2.4.2. Adipocyte differentiation

Cells were suspended in iMSC medium at a concentration of 3 × 10⁴ cells/500 μL and seeded onto 24-well plates coated with VN. At 60% confluence, the cells were cultured for 38 days in DMEM-HG supplemented with 10% FBS, 100 nM Dex, 500 μM isobutylmethylxanthine and 50 μM indomethacin. The cells were fixed with 4% PFA and subjected to Oil Red O staining.

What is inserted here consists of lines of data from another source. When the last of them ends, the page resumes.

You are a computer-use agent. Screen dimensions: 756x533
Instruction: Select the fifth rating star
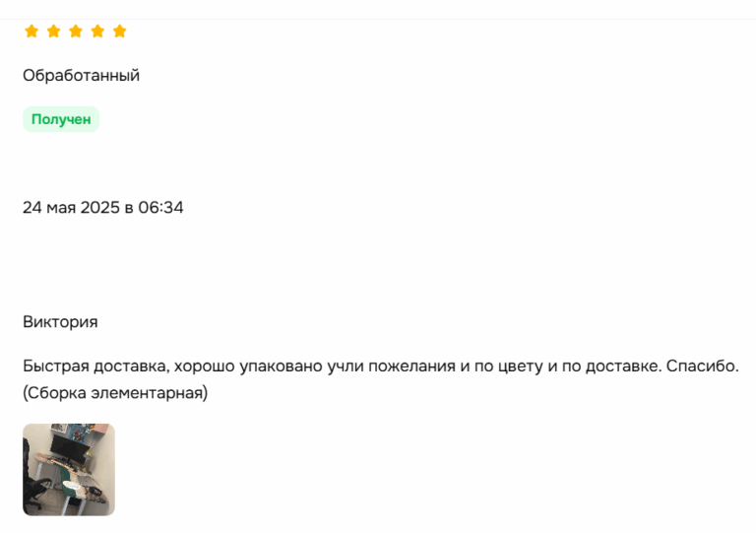click(x=120, y=32)
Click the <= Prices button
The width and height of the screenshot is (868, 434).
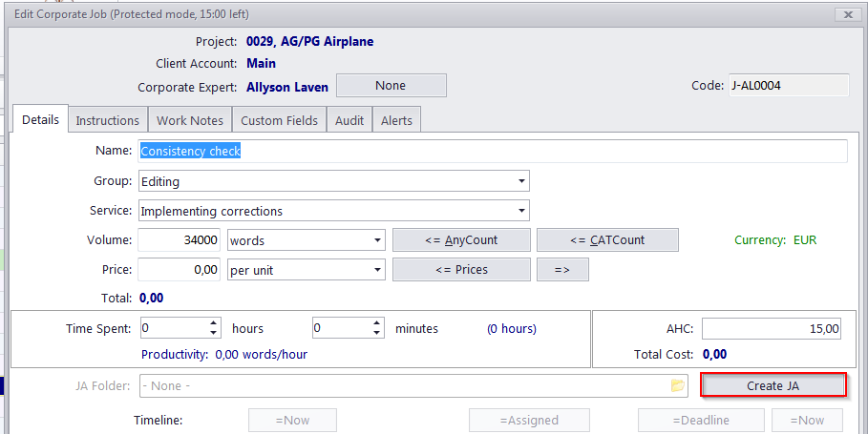pos(461,270)
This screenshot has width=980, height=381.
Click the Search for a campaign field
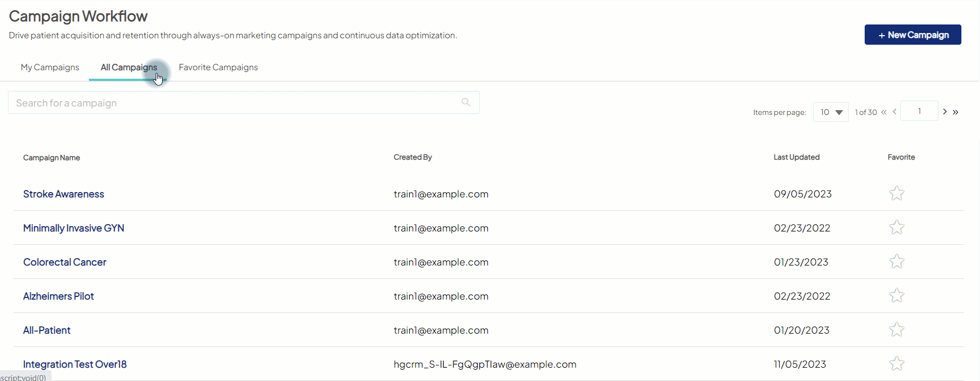coord(234,103)
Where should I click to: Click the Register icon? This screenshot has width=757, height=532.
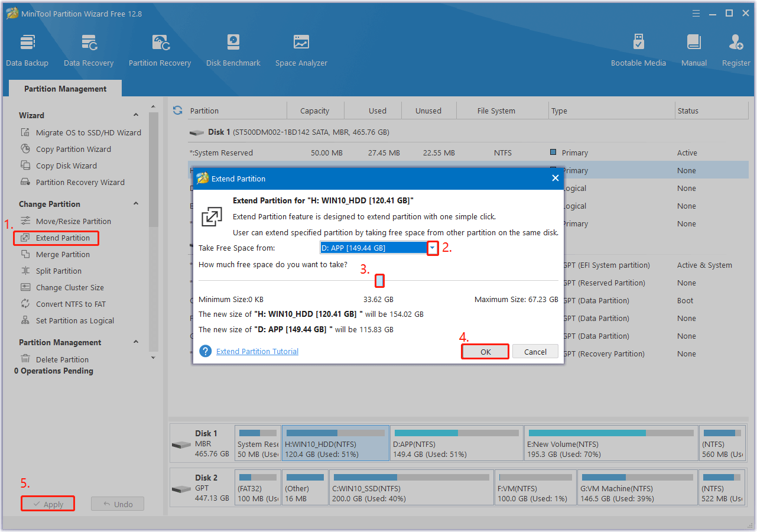pyautogui.click(x=736, y=50)
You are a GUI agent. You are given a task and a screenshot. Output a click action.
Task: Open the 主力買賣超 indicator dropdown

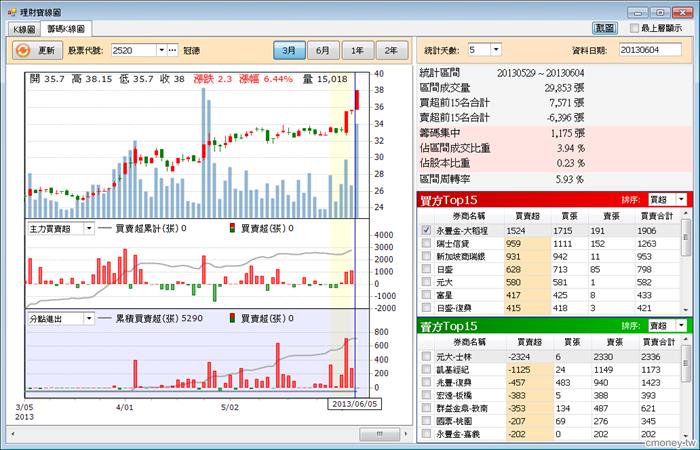pyautogui.click(x=88, y=229)
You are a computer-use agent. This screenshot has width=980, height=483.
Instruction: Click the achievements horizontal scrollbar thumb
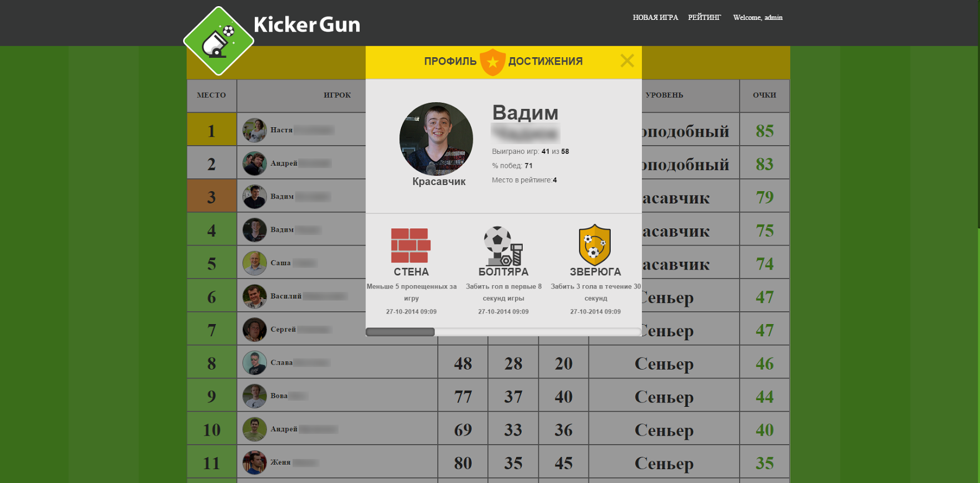point(400,332)
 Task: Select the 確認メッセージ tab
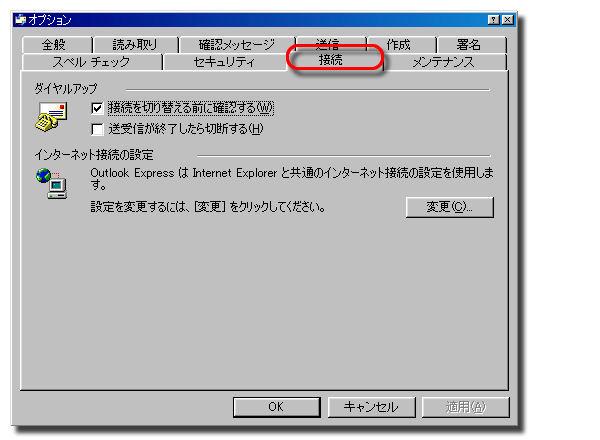(237, 45)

2.4.3. Chondrocyte differentiation

Cells were suspended in DMEM-HG supplemented with 10% FBS, 100 nM Dex, 50 μM ascorbic acid, 1% N-2 Supplement, 1 mM Sodium Pyruvate, 10 ng/mL TGF-β1 and 50 μg/mL L-proline at a concentration of 2.5 × 10⁴ cells/500 μL and seeded onto 24-well plates. After 44 days of culture, the cells were fixed with 4% PFA and subjected to Alcian blue staining.

2.5. Inflammatory response of iMSCs

iMSCs were suspended in iMSC medium and seeded onto 6-well plates coated with VN at a density of 3.0 × 10⁴ cells/well. When they reached 80% confluence, 50 ng/mL of Interferon γ (R&D Systems, 285-IF-100; IFNγ) was added, and the cells were further cultured for 48 h. Additionally, BM-MSCs (Lonza, Basel, Switzerland, PT-250) cultured in StemFit for Mesenchymal Stem Cell containing 0.2 μg/mL LN511-E8 were used as controls.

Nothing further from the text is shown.